When Tunney Hunsaker, a much loved 30-year-old police office from Fayetteville, West Virginia with hands so large his Mother would compare them to an elephant's feet, stepped in to the ring on the 29th October 1960 it is hard to imagine any of the 6,180 people in attendance could have predicted that his opponent, Cassius Clay, would go on to become the most transcendent sports figure of all time.
And as a result his name, inspired by the 'Fighting Marine', Gene Tunney, who was nominally still the linear heavyweight champion when Tunney Hunsaker was born in February 1930, would be bound eternally with his precocious opponent.
In the aftermath of their shared six rounds, Clay splattered and smeared with the blood of his game opponent following a wide points decision, Hunsaker remarked that, "Clay is incredibly good for an 18-year-old and I'll be amazed if he doesn't go all the way." On the night, Hunsaker weighed just 182 pounds and was unable deter the newly minted Olympic Gold medalist. Clay had turned professional just 55 days earlier in the aftermath of gis triumph in the Rome games and was backed by a syndicate of wealthy men. His story is familiar to all.
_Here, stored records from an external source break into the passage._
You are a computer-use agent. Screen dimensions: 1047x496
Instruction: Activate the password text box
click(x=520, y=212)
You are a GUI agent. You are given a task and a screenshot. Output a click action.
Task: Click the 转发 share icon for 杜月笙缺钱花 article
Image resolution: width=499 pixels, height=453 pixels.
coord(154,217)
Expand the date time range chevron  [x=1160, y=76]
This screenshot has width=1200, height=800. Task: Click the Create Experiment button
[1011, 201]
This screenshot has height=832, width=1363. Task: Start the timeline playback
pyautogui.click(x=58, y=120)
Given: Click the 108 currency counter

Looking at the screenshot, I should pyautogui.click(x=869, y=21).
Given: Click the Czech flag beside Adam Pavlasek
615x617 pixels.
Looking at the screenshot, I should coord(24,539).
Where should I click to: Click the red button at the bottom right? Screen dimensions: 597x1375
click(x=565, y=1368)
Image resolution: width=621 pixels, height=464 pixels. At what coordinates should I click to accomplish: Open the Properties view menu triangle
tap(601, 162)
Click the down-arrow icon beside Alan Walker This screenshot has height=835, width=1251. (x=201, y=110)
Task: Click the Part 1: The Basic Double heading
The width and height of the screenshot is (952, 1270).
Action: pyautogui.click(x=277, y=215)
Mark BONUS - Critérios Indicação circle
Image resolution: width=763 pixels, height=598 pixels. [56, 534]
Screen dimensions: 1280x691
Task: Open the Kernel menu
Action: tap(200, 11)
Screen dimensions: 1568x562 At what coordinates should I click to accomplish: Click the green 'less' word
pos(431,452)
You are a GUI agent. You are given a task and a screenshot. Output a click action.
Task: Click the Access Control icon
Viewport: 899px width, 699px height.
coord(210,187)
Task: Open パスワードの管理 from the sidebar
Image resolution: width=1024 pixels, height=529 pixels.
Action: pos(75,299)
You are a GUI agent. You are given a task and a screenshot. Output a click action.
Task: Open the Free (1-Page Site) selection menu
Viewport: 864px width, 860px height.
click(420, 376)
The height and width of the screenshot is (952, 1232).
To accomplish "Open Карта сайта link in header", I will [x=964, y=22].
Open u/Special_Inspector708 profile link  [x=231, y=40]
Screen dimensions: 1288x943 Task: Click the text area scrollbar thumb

As the spectators and the newspapermen slipped away from the Freedom Hall, Louisville and the gaze of the national spotlight departed with them 65 years ago, Hunsaker returned to his life as a dedicated public servant and seemed to retire as a prizefighter too.
Two years later he accepted a fight with Joe Seldon from Cleveland. It proved to be a punishing contest fought just three days after Benny Paret had passed away due to injuries he sustained in his fight with Emile Griffith on live U.S. television and with the added scrutiny the death of a fighter always bring. Hunsaker collapsed as he walked back to his corner at the end of a round and would fall into a coma for 9 days.
Thankfully, unlike Paret, Hunsaker would recover, after two brain operations, and would again be walking the beat of his home town following rehabilitation. Later in life, he would reconnect with his famous foe from 1960, now known to the world as Muhammad Ali, and they met several times in the decades that followed, including the launch of a Golden Gloves amateur programme in the neighbouring town of Charleston, WV in 1987.
Hunsaker died aged 75 in 2005. But, he's forever the answer to the trivia- who fought "The Greatest" in his professional debut?